::: Trecho do texto :::
Agradeço ao professor Benny, pessoa que respeito e admiro por ser um grande exemplo como
professor, palestrante e orientador. Suas palavras conseguiram esclarecer ideias, motivar a
procura do conhecimento e do aperfeiçoamento, além de estender os horizontes. Obrigada pela
minucia com que corrigiu e fez sugestões no meu trabalho, por estar sempre disposto quando
necessitei. De forma pessoal muito obrigada por me compartilhar sua experiência com o
doutorado e pelos conselhos para o caminho que vem, são valiosos para mim.
Agradeço imensamente ao Wanderley, companheiro de todo momento, apoio que nunca falta,
agradeço as palavras e os concelhos certeiros, o entusiasmo, força, confiança e motivação
constante. Agradeço todas as formas nas que você faz parte da minha vida e esse seu inamovível
jeitinho de acreditar e me fazer acreditar que tudo sempre dará certo.
Agradeço a meus amigos da vida, da alma e das aventuras, os que sempre estão, inclusive na
distância Juli, Lilo, Yuli, Lina e Santi. Agradeço também os bons amigos que o Brasil e o
mestrado tem me dado, Cachetonito, Du, Pao, Mati, Saranita, Delécia, Lore e Wil.
Ao Conselho Nacional de Desenvolvimento Científico e Tecnológico (CNPq) pelo apoio
financeiro.
Por fim, a todos que de uma ou outra forma são responsáveis pela culminação do meu mestrado.
RESUMO
MORAVIA:
DAS LÓGICAS DA INFORMALIDADE ÀS LÓGICAS DA FORMALIDADE
Medellín, segunda cidade mais importante da Colômbia, sofreu um crescimento urbano
acelerado provocado por massivos deslocamentos forçados da população rural para a
cidade, resultado do conflito armado interno. Grande parte desta população migrante se
estabeleceu no lixão da cidade, localizado na região central urbana do bairro Moravia,
formando o assentamento informal com os maiores índices de densidade populacional da
cidade.
::: Conjunto de registros :::
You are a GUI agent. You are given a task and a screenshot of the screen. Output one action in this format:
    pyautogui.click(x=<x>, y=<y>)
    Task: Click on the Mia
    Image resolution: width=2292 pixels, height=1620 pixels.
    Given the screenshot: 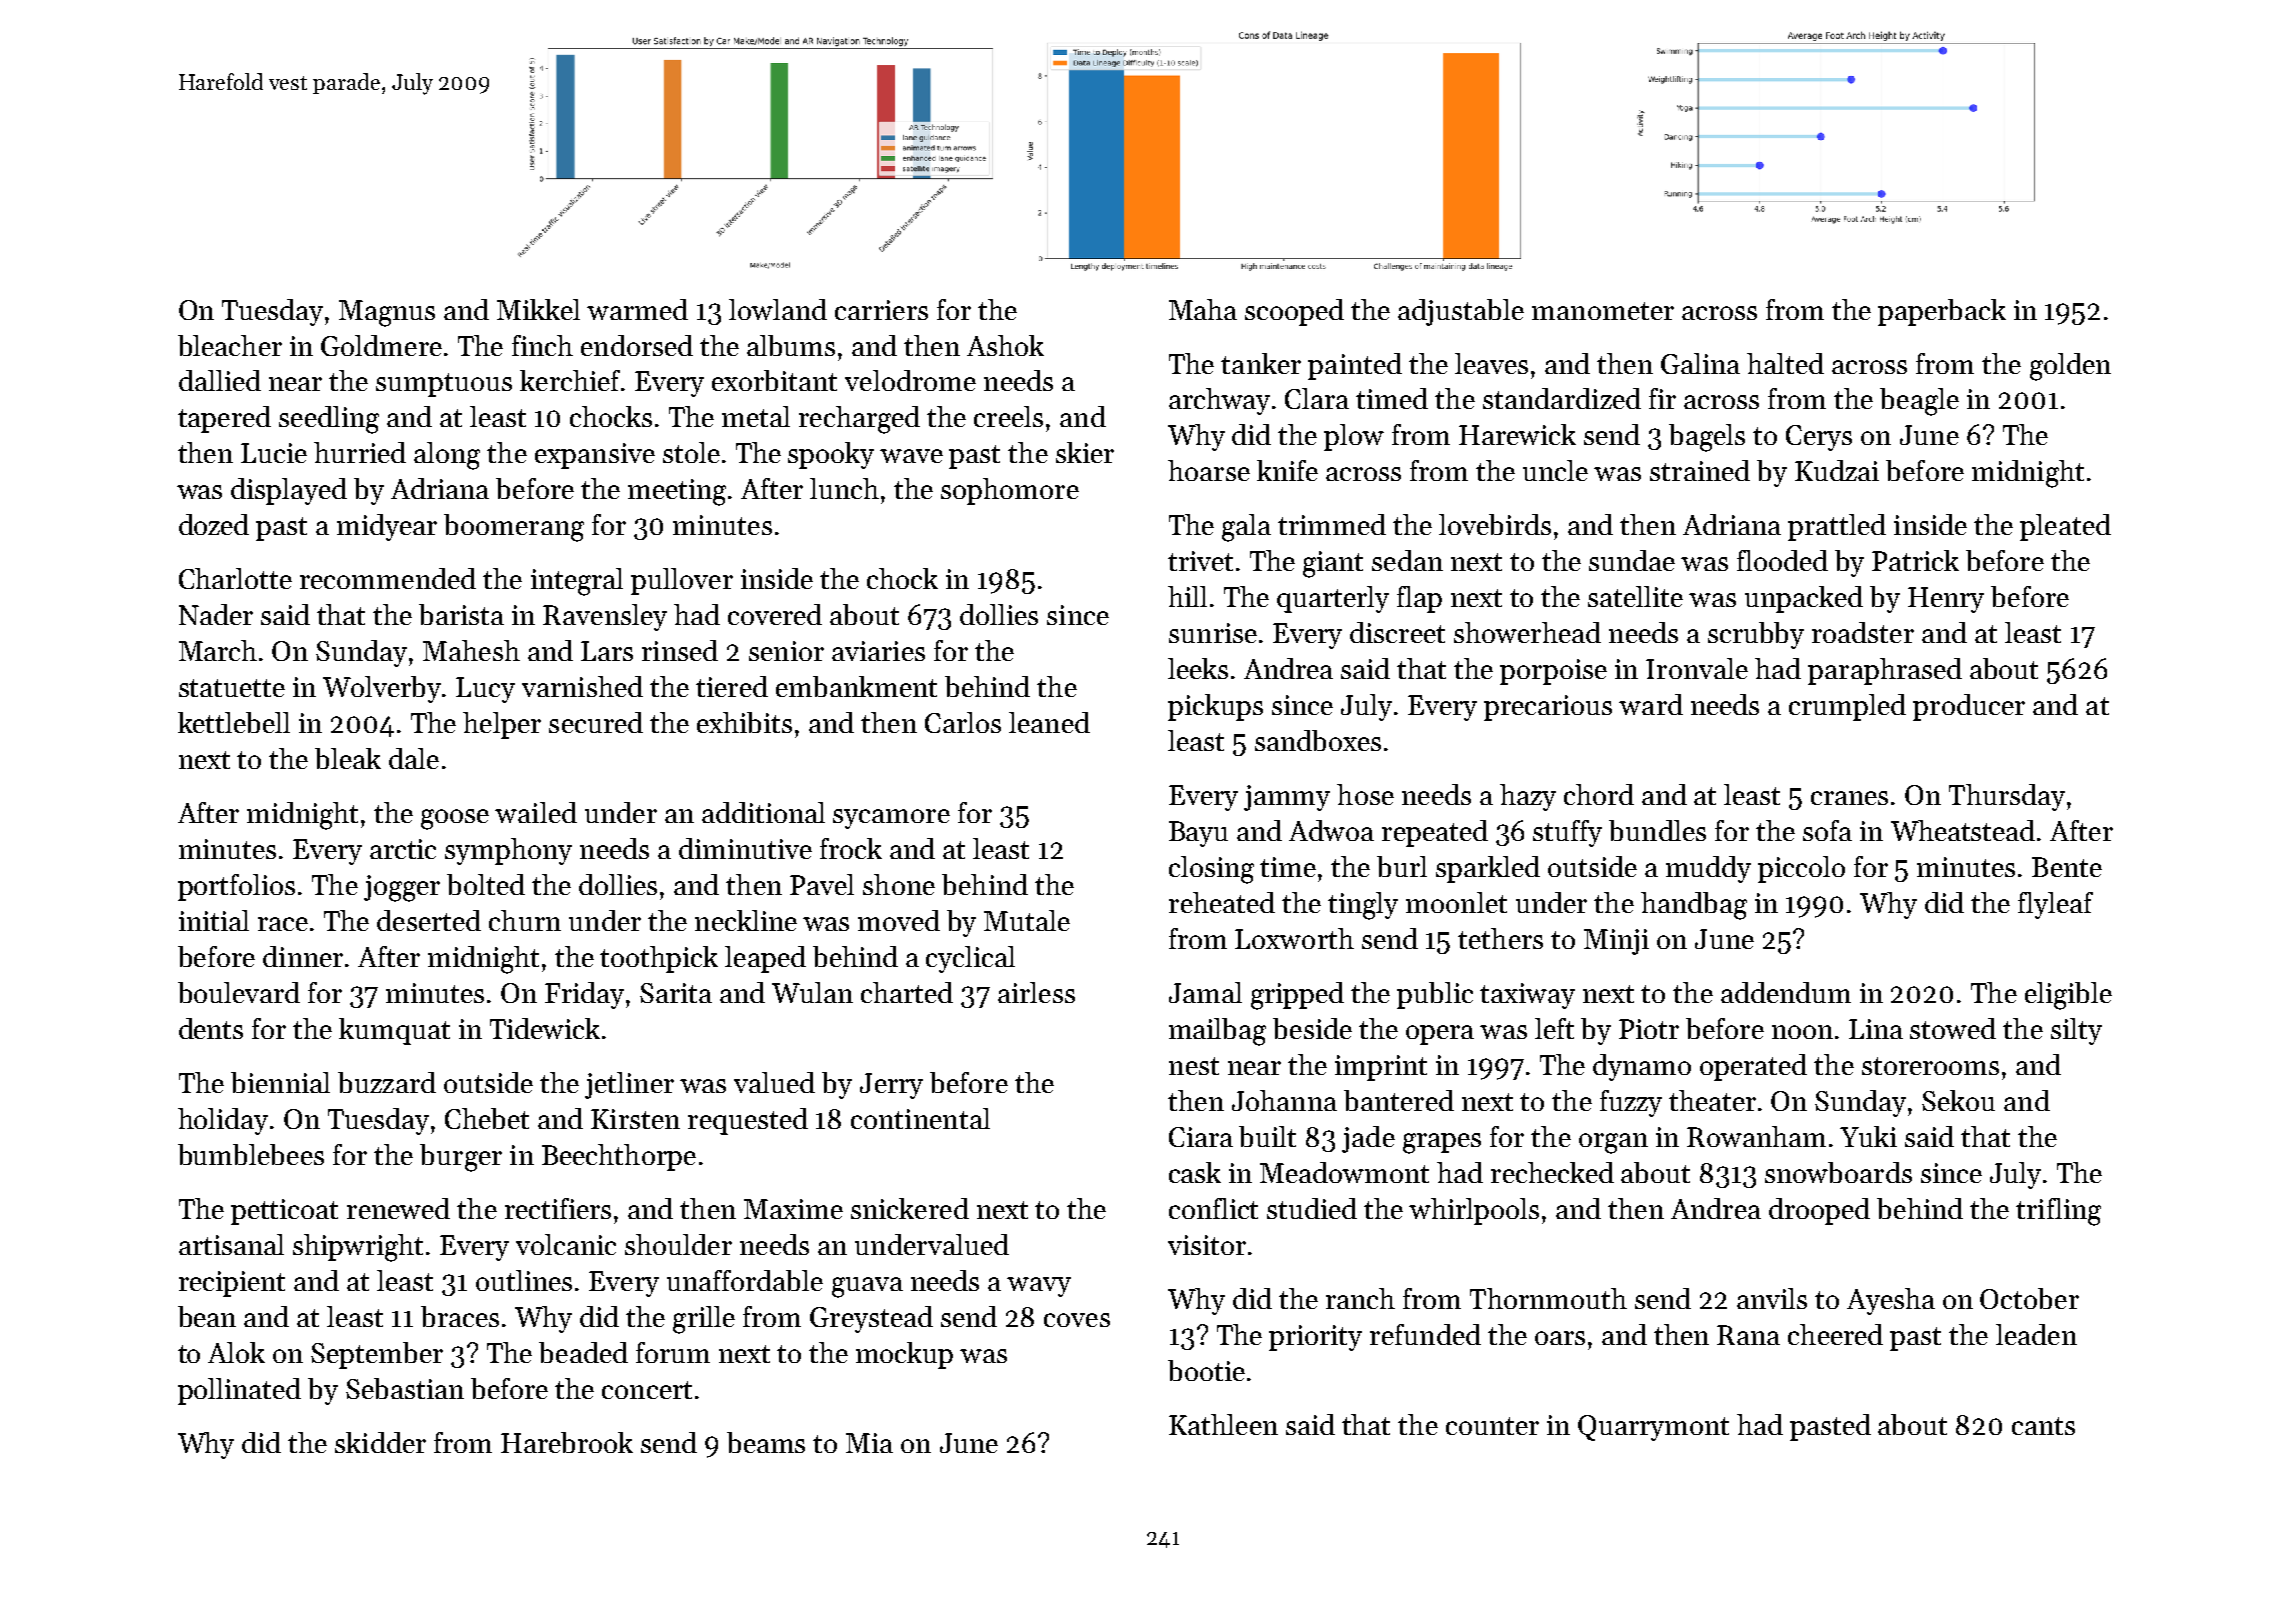 What is the action you would take?
    pyautogui.click(x=869, y=1443)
:::
■ Tarefa curta: Reproduza palavra por palavra a parte do trecho do texto que vai de "Agradeço imensamente ao" até "sempre dará certo.". Baseie-se apenas no trecho do texto.

■ Resposta abaixo:
Agradeço imensamente ao Wanderley, companheiro de todo momento, apoio que nunca falta,
agradeço as palavras e os concelhos certeiros, o entusiasmo, força, confiança e motivação
constante. Agradeço todas as formas nas que você faz parte da minha vida e esse seu inamovível
jeitinho de acreditar e me fazer acreditar que tudo sempre dará certo.